▶ **SELECTED TEXT**

Got home, had to ice my knee another week before I went in for the operation. And when I came out of
that
wormhole, it was pretty fucking paralyzing—even though they did it arthroscopically. That means they drill a little hole in your knee and go in with a scope so they can see inside. They fill the inside of your knee with water, then flush it out so they can observe what’s going on in there with a miniature camera. On the camera are little scissors and they cut the ends of the ACL off—it looks just like spaghetti.

They take out your torn ACL and put in someone else’s; it’s called an allograft. When they take the ligament out of your other leg, that’s called an autograft. I said, “Fuck that, pass the cadaver, doc. I’m a creature who lives onstage, I need
both
legs, and I need all the help I can get.” He said, “Well, we got a freezer in the other room full of knuckles from people who died, and we can use ligament from one of those, because knuckles are like ACLs, they take little blood supply, and you don’t have to worry about rejection.” So they cut a ligament from this sixteen-year-old kid’s knuckle and used that to replace the ACL in my knee. Every night when I say my prayers, I say them twice and I thank that kid who gave me the ligament for my knee.

Got home the first day after they screwed my new ACL in and iced it. Second day, I get into this machine. You Velcro your foot into it, it has a slow-moving motor that moves your foot straight out, and then it goes up to a bend while the ice bag is on. It goes
mmmmmmmmmmnnnnnnnnnn,
moving your leg up s-l-o-w-l-y and then back down. That’s the first two weeks. Did that hurt? Oh, fuck, yeah!

I was on painkillers, but still . . . it’s what you have to do to get out—the only way out is through. It took four months, but after that I was in pretty good shape. It still hurt, but my knee was well enough for me to go on the next Aerosmith tour. We had to go right out, because by that time “I Don’t Want to Miss a Thing” was number one, and all these opportunities came up. We played Madison Square Garden again.

I brought a girl out on tour with me, she massaged me three times a day: iced it, massaged it, iced it. When they massage a scar, it goes away. That’s why I don’t have any scars. I wore a leg brace onstage for six months after that. When I first got it, it was mummy white. I said, “Paint it black!” I cut all my pants off at the knee and it looked pretty cool. Steven, the bionic man. We had to tour, so that was that.

▶ **DATASET EXCERPT**
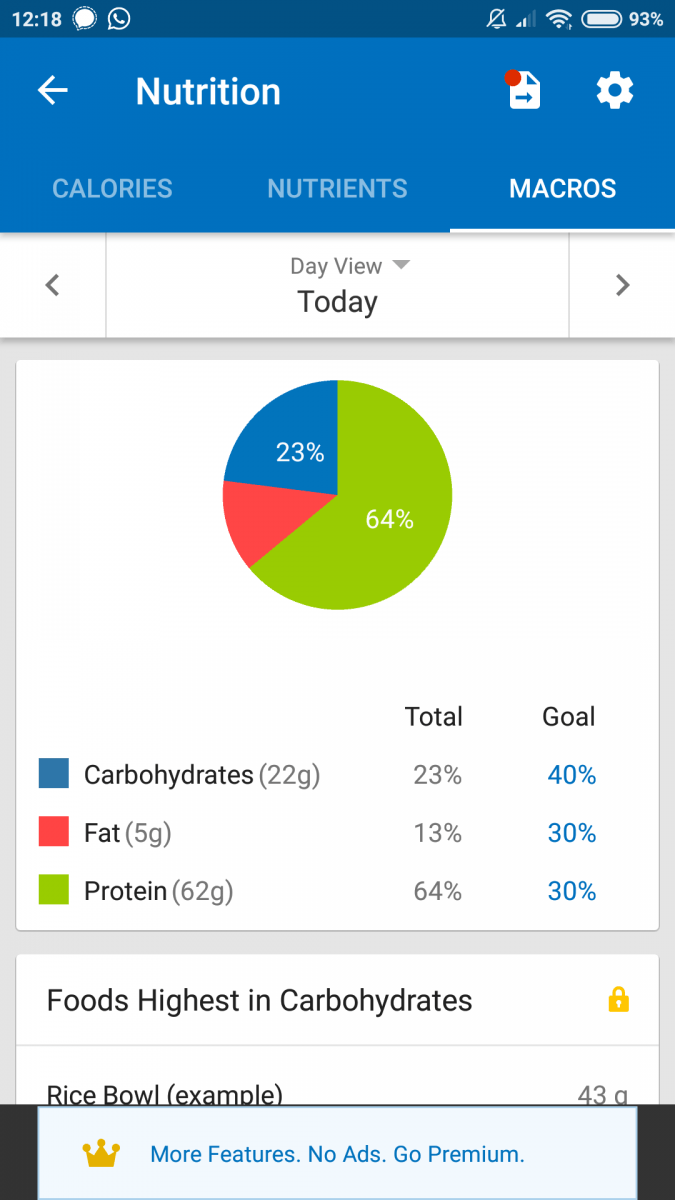
Task: Go to the previous day with left chevron
Action: click(x=52, y=285)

▶ **WHAT YOU HAVE TO DO**
Please restate the stretch of the knee surgery passage from "I was on painkillers, but" through "that was that.", updating "leg brace" to "knee brace".

▶ **WRITTEN REPLY**
I was on painkillers, but still . . . it’s what you have to do to get out—the only way out is through. It took four months, but after that I was in pretty good shape. It still hurt, but my knee was well enough for me to go on the next Aerosmith tour. We had to go right out, because by that time “I Don’t Want to Miss a Thing” was number one, and all these opportunities came up. We played Madison Square Garden again.

I brought a girl out on tour with me, she massaged me three times a day: iced it, massaged it, iced it. When they massage a scar, it goes away. That’s why I don’t have any scars. I wore a knee brace onstage for six months after that. When I first got it, it was mummy white. I said, “Paint it black!” I cut all my pants off at the knee and it looked pretty cool. Steven, the bionic man. We had to tour, so that was that.